Nothing unusual, but good to feel the tug of the thread and the roll of fibers between the fingers.
This was a pair of #12 Parachute Adams, with the following components:
- Hook – #12 Dry Fly 1xF and wide gape
- Hackle – #12 Rusty grizzly
- Body – Amber (with a touch of brown) Super Fine dubbing (from the dispenser box)
- Tail – Rusty barred feather fibers from a Bugger Pack feather
- Parachute Post – White calf hair
Start with the hook firmly fixed in the vise. Sorry about the unclean image edges. For some reason, WordPress is failing to actually display the edited versions of pictures, even after repeated updates…hmmm…
Thread started a bit behind the eye, then wound back to form a foundation to the beginning of the bend. As I often do, a small bump, there, to help keep the tail elevated.
A couple of dozen fibers from one of the Bugger Pack feathers, pulled, lined up, and tied in at the base of the tail.
Trim the ends, tie them down, and wrap forward to the eye, then back maybe 1/4 of the length.

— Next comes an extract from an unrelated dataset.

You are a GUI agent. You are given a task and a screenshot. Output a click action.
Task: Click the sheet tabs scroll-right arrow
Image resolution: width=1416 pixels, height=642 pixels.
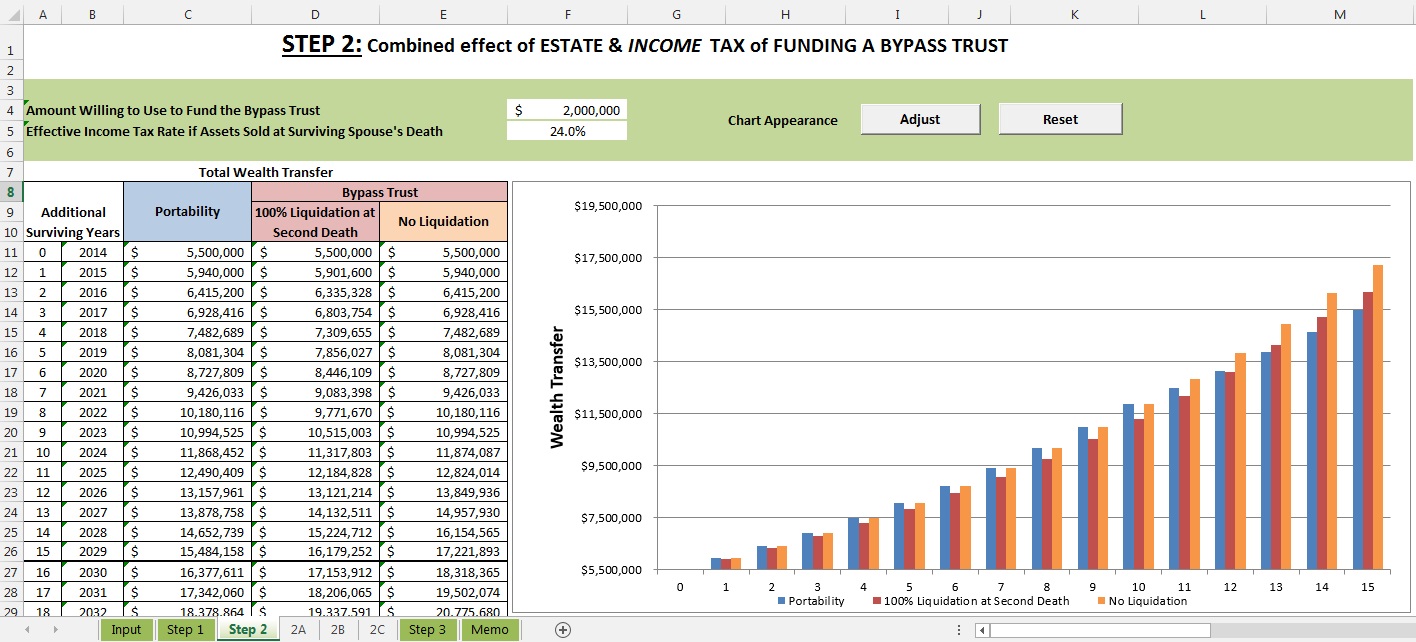click(x=54, y=630)
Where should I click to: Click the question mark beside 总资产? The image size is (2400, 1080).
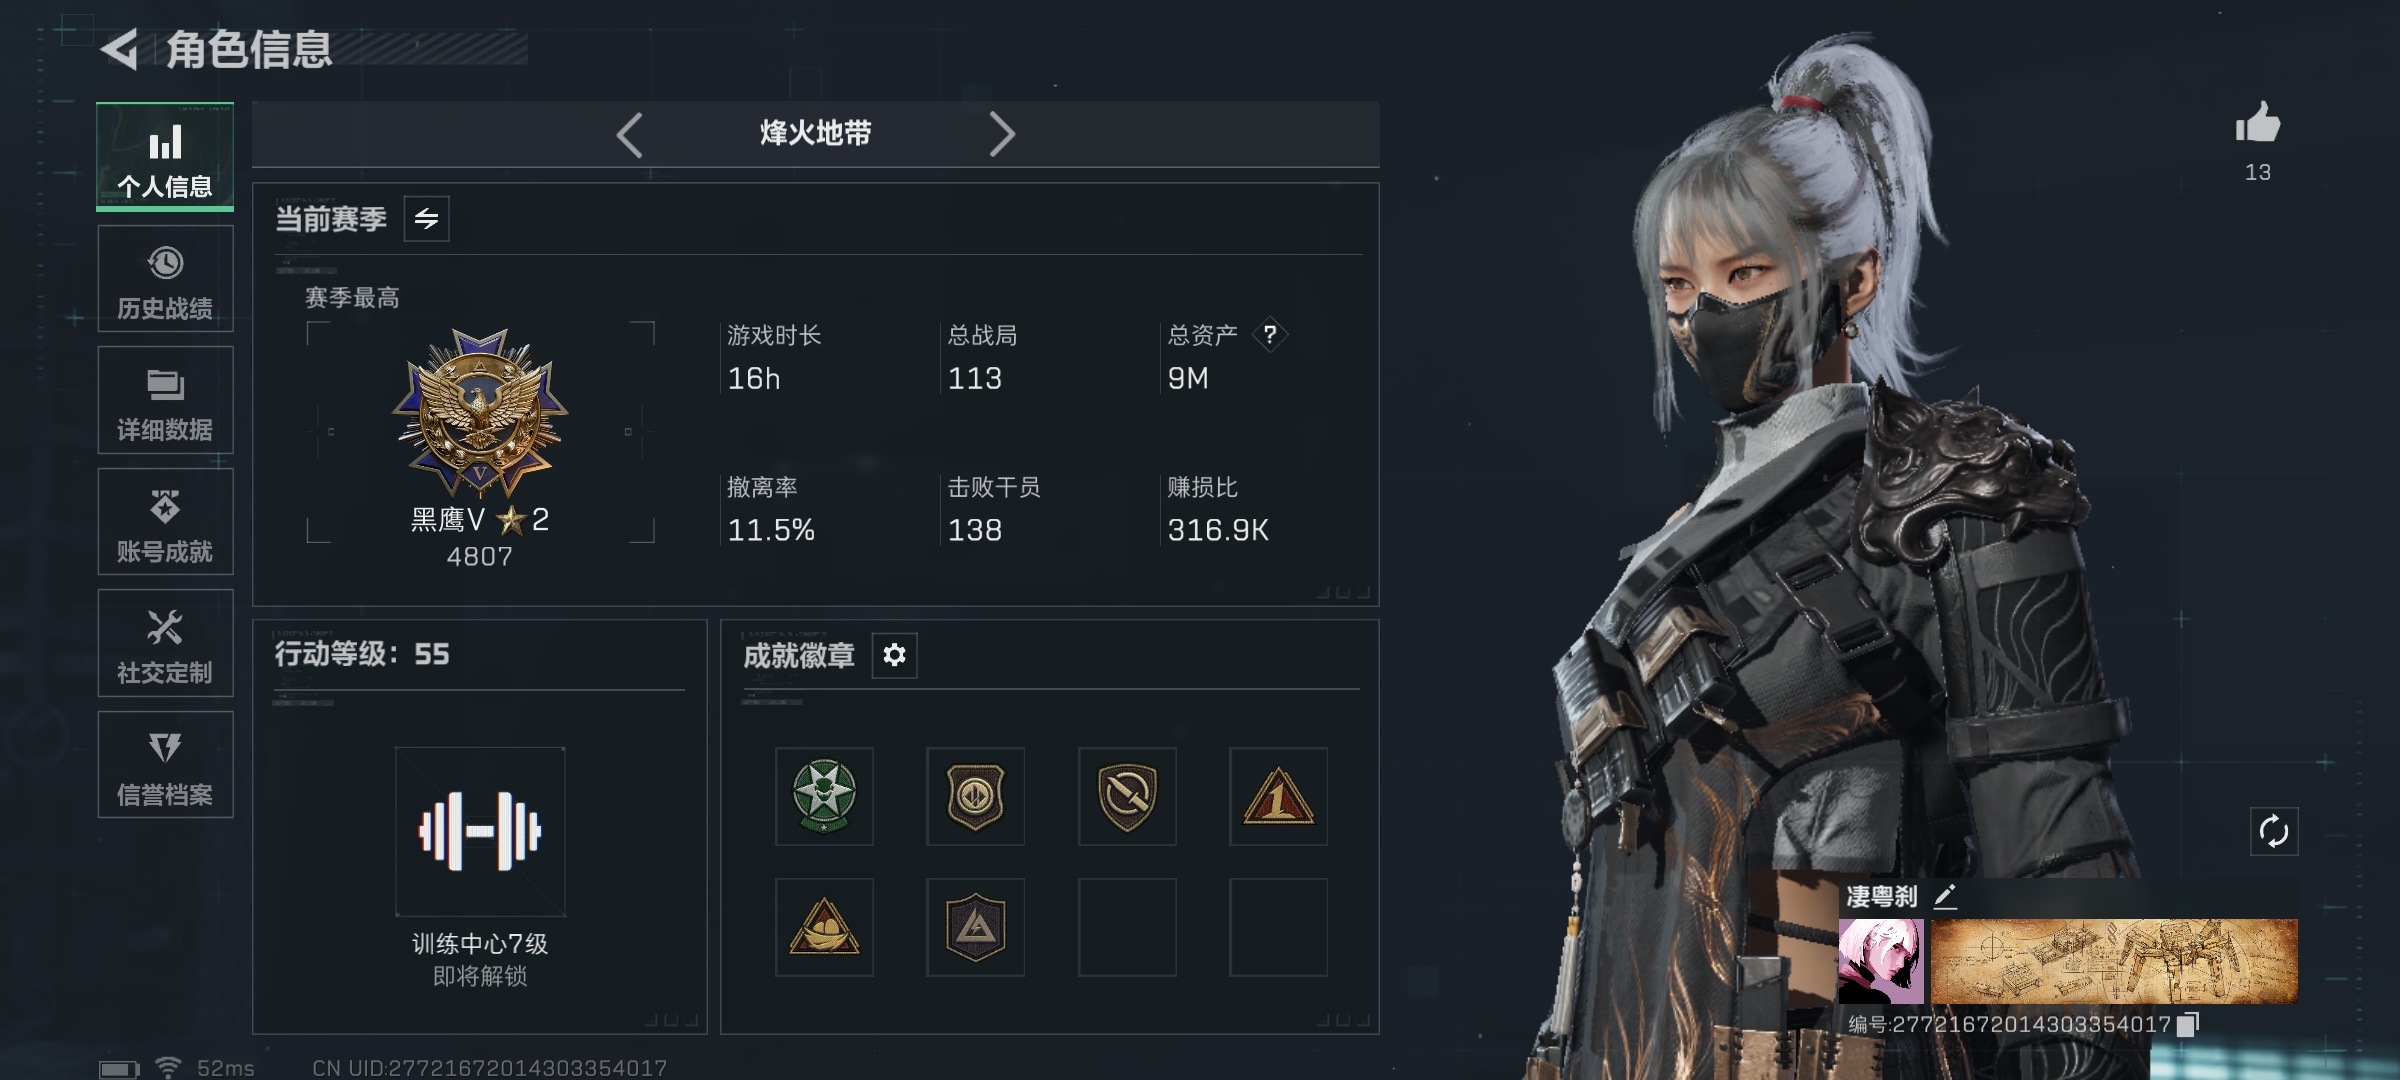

Calf hair cut, stacked, lined up (tips forward), then tied in at that 1/4-1/3 point.
Wrap to a neat post, then turns to the base of the tail.
Dub from the tail, forward. Thickening as you head to the base of the post.
Tie the trimmed base end of the hackle to the shank of the hook, then a few turns up the post, followed by wrapping back down to the shank and dubbing forward. Once that cone is set on the nose, two quick turns back to the base of the post.
Six wraps of the hackle, then whip finish on the base of the post. I did one turn over the hackle, one under, then another over, before whip finishing to lock it all in.
Trim the rest of the hackle loose, stray fibers, and the thread. Good drop of head cement on the threads where you cut it loose, and you are done.
The first one seemed a bit disorganized, but the second came together a bit more quickly and in better order.
I decided not to trim the post hairs, just yet. Let’s see how my vision does on the water, before I take away some of that flash of white!
Looking forward to getting back on the rivers. 55 days, 7 hours, 22 minutes to go!